##### Information provided

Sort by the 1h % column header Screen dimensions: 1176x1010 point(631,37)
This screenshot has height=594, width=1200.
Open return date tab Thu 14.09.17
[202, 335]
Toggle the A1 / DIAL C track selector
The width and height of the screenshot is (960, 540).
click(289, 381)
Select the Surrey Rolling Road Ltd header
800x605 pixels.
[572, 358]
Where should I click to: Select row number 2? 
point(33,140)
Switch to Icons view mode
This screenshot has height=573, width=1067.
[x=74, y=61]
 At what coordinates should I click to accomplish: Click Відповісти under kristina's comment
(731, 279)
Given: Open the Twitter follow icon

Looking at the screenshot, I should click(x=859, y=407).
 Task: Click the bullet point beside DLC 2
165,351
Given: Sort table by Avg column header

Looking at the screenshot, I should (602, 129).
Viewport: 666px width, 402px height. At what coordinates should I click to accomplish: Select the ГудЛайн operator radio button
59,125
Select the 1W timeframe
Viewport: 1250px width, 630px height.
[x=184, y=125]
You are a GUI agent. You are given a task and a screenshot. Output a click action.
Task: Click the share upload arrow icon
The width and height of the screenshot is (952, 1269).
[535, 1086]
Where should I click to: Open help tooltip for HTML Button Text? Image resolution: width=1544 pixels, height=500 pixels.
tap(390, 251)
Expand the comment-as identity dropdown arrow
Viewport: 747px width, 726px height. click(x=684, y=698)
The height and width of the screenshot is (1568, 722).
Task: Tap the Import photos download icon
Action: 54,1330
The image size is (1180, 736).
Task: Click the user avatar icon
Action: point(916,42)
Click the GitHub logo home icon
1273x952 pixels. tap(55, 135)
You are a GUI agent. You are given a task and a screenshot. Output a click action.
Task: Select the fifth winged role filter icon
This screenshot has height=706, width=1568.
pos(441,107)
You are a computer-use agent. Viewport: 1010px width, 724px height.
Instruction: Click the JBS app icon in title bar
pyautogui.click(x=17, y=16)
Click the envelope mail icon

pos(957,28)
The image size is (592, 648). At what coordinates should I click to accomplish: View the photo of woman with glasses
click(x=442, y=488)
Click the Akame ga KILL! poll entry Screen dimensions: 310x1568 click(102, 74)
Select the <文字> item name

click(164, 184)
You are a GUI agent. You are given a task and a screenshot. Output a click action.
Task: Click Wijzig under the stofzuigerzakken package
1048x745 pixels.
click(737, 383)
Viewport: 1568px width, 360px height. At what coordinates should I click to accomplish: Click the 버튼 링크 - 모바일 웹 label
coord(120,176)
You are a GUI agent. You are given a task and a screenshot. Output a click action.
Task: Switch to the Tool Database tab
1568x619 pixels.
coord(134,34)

##########

Task item => Set the data down again in full, exactly as given.

Response area =>
Sort by the 1h % column header Screen dimensions: 1176x1010 point(631,37)
This screenshot has height=594, width=1200.
Open return date tab Thu 14.09.17
[202, 335]
Toggle the A1 / DIAL C track selector
The width and height of the screenshot is (960, 540).
click(289, 381)
Select the Surrey Rolling Road Ltd header
800x605 pixels.
[572, 358]
Where should I click to: Select row number 2? 
point(33,140)
Switch to Icons view mode
This screenshot has height=573, width=1067.
[x=74, y=61]
 At what coordinates should I click to accomplish: Click Відповісти under kristina's comment
(731, 279)
Given: Open the Twitter follow icon

Looking at the screenshot, I should click(x=859, y=407).
 Task: Click the bullet point beside DLC 2
165,351
Given: Sort table by Avg column header

Looking at the screenshot, I should (602, 129).
Viewport: 666px width, 402px height. At what coordinates should I click to accomplish: Select the ГудЛайн operator radio button
59,125
Select the 1W timeframe
Viewport: 1250px width, 630px height.
[x=184, y=125]
You are a GUI agent. You are given a task and a screenshot. Output a click action.
Task: Click the share upload arrow icon
The width and height of the screenshot is (952, 1269).
[535, 1086]
Where should I click to: Open help tooltip for HTML Button Text? Image resolution: width=1544 pixels, height=500 pixels.
tap(390, 251)
Expand the comment-as identity dropdown arrow
Viewport: 747px width, 726px height. click(x=684, y=698)
The height and width of the screenshot is (1568, 722).
Task: Tap the Import photos download icon
Action: 54,1330
The image size is (1180, 736).
Task: Click the user avatar icon
Action: point(916,42)
Click the GitHub logo home icon
1273x952 pixels. tap(55, 135)
You are a GUI agent. You are given a task and a screenshot. Output a click action.
Task: Select the fifth winged role filter icon
This screenshot has height=706, width=1568.
pos(441,107)
You are a computer-use agent. Viewport: 1010px width, 724px height.
Instruction: Click the JBS app icon in title bar
pyautogui.click(x=17, y=16)
Click the envelope mail icon

pos(957,28)
The image size is (592, 648). At what coordinates should I click to accomplish: View the photo of woman with glasses
click(x=442, y=488)
Click the Akame ga KILL! poll entry Screen dimensions: 310x1568 click(102, 74)
Select the <文字> item name

click(164, 184)
You are a GUI agent. You are given a task and a screenshot. Output a click action.
Task: Click Wijzig under the stofzuigerzakken package
1048x745 pixels.
click(737, 383)
Viewport: 1568px width, 360px height. At what coordinates should I click to accomplish: Click the 버튼 링크 - 모바일 웹 label
coord(120,176)
You are a GUI agent. You are given a task and a screenshot. Output a click action.
Task: Switch to the Tool Database tab
1568x619 pixels.
coord(134,34)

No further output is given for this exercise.